Formation of a Company Under the Companies Act: Section 3
1. Overview of Company Formation
According to Section 3 of the Companies Act, a company can be formed for any lawful purpose.
The number of individuals required to form a company depends on the type of company being established.
Specifically, the law provides for the formation of:
Public companies
Private companies
One Person Companies (OPC)
Each category of company has its own distinct formation requirements and processes, which must align with the legal framework established under this section of the Act.
2. Types of Companies and Formation Criteria
A. Formation of a Public Company
For the formation of a public company, the law requires that seven or more persons come together.
These individuals must collectively subscribe to a memorandum of association and comply with all the provisions laid out in the Companies Act for successful registration.

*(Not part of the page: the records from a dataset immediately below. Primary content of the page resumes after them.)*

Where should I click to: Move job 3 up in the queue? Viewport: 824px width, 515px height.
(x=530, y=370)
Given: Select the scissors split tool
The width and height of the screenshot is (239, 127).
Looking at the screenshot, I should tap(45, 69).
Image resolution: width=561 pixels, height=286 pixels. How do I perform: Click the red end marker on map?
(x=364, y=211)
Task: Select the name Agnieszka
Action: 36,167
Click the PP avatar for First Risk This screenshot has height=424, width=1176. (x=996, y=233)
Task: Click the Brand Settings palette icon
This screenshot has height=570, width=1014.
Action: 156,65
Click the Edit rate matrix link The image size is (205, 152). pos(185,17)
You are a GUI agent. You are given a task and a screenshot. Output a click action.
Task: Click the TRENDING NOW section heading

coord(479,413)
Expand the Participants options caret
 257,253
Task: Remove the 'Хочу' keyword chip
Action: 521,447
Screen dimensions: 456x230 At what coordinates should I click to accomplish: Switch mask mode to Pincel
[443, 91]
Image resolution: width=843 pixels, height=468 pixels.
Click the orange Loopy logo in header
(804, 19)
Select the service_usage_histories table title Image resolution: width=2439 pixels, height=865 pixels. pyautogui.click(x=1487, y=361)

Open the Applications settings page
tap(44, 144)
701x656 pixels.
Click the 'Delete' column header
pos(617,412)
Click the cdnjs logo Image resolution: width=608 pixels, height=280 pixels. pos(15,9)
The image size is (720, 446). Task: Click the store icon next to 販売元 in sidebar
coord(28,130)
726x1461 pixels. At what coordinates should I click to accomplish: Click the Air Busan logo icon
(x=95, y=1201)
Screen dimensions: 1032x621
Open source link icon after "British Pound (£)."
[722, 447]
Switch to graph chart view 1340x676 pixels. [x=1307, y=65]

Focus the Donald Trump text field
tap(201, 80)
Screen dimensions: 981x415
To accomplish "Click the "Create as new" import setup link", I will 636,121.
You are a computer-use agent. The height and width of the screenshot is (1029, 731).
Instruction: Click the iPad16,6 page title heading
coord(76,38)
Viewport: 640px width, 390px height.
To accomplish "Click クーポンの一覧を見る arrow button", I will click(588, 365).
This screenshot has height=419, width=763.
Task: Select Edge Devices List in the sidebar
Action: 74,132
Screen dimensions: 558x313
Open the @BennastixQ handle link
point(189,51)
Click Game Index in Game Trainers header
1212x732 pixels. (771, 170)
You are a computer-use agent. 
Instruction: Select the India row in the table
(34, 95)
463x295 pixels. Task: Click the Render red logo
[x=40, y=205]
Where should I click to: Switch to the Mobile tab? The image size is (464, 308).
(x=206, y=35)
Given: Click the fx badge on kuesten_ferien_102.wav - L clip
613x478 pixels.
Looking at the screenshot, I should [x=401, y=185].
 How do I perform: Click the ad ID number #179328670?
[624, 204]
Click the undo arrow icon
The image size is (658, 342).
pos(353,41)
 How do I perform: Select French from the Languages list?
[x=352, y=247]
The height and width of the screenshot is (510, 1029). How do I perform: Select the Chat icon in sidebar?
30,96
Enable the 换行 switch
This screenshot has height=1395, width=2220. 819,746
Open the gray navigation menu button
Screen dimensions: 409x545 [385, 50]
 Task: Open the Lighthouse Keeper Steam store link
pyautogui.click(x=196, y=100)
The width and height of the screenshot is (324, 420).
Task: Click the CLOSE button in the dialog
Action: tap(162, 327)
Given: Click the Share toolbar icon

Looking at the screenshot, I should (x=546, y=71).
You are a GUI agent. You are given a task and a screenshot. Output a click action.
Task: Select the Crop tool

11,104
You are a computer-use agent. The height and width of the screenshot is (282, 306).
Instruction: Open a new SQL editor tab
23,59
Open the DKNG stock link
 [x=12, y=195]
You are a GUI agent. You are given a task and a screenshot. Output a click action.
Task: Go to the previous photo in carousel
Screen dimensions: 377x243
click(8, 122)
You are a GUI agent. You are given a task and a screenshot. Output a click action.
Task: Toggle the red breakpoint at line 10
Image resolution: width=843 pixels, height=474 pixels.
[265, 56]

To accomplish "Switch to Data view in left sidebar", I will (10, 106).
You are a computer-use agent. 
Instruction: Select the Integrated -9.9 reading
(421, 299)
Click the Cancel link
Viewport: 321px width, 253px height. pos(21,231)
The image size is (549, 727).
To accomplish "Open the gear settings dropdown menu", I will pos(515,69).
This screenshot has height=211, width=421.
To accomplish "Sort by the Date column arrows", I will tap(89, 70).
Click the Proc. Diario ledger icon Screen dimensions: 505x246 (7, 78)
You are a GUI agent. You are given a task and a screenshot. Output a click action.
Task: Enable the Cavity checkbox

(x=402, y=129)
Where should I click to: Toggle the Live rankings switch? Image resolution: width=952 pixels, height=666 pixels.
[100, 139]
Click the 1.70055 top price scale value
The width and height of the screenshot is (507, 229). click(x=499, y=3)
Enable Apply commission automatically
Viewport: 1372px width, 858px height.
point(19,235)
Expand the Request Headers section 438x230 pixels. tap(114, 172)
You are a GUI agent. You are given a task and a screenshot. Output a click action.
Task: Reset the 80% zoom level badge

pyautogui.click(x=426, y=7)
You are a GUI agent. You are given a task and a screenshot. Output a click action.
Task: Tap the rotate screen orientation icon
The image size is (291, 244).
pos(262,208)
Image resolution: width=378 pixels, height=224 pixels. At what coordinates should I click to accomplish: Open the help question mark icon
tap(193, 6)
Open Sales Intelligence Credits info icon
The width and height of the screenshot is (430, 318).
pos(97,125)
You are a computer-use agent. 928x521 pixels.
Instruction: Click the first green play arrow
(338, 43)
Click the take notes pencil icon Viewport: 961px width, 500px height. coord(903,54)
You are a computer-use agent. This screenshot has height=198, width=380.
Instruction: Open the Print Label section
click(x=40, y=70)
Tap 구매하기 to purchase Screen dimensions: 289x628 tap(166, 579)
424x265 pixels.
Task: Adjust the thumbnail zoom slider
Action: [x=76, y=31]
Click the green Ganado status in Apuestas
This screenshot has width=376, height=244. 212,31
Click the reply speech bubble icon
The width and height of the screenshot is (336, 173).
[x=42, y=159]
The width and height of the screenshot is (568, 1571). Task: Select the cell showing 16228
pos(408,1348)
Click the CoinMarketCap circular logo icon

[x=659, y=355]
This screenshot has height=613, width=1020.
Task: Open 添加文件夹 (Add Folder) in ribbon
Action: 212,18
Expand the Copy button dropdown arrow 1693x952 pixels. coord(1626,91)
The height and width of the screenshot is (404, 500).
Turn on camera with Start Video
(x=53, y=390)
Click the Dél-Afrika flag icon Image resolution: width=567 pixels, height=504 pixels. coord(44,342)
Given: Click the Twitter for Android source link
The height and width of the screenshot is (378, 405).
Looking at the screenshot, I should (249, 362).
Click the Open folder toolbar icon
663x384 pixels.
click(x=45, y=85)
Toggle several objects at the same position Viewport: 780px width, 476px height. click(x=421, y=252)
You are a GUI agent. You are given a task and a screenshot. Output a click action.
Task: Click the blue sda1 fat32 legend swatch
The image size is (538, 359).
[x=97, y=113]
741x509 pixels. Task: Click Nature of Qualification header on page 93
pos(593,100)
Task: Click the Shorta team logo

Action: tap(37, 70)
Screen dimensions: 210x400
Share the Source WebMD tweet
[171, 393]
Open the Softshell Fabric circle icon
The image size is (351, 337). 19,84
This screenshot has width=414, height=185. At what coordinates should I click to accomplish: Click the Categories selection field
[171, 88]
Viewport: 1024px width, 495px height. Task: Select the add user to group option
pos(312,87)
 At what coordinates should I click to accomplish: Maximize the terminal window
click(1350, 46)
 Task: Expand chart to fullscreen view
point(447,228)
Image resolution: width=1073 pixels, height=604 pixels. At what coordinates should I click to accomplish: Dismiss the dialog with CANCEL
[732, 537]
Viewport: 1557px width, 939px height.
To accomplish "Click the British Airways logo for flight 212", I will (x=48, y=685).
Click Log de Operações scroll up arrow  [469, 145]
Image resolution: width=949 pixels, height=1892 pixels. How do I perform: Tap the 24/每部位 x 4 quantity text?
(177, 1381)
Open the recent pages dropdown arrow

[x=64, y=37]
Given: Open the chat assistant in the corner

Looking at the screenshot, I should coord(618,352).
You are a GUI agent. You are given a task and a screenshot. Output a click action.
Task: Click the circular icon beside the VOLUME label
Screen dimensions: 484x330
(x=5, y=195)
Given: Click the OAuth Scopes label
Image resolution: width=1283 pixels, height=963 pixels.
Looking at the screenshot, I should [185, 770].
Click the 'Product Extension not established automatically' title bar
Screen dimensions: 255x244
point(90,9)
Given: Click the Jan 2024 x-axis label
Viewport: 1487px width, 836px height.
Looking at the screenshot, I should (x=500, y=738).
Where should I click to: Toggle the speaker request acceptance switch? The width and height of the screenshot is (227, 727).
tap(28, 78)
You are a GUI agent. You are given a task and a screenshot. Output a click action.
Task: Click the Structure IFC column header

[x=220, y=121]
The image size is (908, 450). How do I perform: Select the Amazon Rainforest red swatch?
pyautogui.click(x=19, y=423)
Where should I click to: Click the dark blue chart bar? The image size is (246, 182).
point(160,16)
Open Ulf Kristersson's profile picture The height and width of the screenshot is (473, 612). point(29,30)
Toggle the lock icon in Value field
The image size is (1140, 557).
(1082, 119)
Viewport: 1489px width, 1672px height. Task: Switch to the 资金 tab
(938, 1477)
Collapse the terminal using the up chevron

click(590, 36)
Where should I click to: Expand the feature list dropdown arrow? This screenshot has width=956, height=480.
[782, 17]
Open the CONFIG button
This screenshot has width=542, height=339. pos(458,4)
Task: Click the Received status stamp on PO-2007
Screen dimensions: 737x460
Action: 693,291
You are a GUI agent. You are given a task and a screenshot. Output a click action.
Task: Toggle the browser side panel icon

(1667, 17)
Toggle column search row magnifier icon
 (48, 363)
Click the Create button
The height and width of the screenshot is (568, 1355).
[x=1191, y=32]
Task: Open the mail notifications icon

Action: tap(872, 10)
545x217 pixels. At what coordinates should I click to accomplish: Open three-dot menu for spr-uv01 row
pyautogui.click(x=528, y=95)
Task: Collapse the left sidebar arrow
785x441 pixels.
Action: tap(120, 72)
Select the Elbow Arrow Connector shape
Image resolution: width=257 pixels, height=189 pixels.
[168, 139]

B. Formation of a Private Company
In the case of a private company, the law is more flexible, allowing for the formation with two or more persons.
Similar to the public company formation process, these individuals must subscribe to a memorandum and meet the relevant registration requirements under the Act.
C. Formation of a One Person Company (OPC)
For a One Person Company (OPC), which is a special type of private company, one individual can form the company.
This individual must subscribe to a memorandum of association and follow the registration procedures prescribed by the Act.
An OPC is tailored for individual entrepreneurs who wish to form a private company with a sole member.
3. Special Provisions for One Person Company (OPC)
While the formation of a One Person Company (OPC) follows the same general procedures for company registration, there are special provisions that apply exclusively to OPCs.
These provisions ensure business continuity and legal safeguards in the event that the sole member is incapacitated or deceased.
A. Nomination Requirement
The memorandum of association for an OPC must include the name of another individual who will become the member of the company if the original subscriber is no longer able to fulfill that role due to death or incapacity.
This nominated person must provide their prior written consent to take on this responsibility, and this consent must be filed with the Registrar at the time the company is incorporated.
This measure ensures that there is a pre-determined succession plan for the OPC.
B. Withdrawal and Change of Nominated Person
The nominated person is allowed to withdraw their consent if they choose not to take on the role in the future.
To do this, they must follow a prescribed procedure as outlined by the Act.
Likewise, the member of the OPC has the right to change the nominated person.
If the member decides to appoint someone else as the new nominee, they must provide notice in the prescribed manner to formalize this change.
C. Notification to the Company and Registrar
Once the nominated person has been changed, the member is required to inform the company about the new nomination.
Subsequently, the company must notify the Registrar about the changes to ensure that the legal records are updated accordingly.
Importantly, any changes to the nominated person’s name will not be considered as an alteration to the memorandum of association.
This ensures that administrative changes related to the nominee do not require formal alterations to the company’s foundational documents.
4. Types of Companies by Liability Structure
After forming a company under the conditions specified in subsection (1), the company can adopt one of the following liability structures:
A. Company Limited by Shares
A company limited by shares is one in which the liability of its members is limited to the amount unpaid, if any, on the shares they hold.
This is a common form of company structure, particularly for profit-driven businesses.
B. Company Limited by Guarantee
In a company limited by guarantee, the liability of members is limited to the amount they agree to contribute to the company’s assets in the event of its winding up.
This type of company is often used for non-profit organizations or charitable purposes.
C. Unlimited Company
An unlimited company has no limit to the liability of its members.
In the event of the company’s insolvency, members may be required to meet the company’s debts and obligations without any cap.
This structure is rare due to the significant personal risk it poses to members.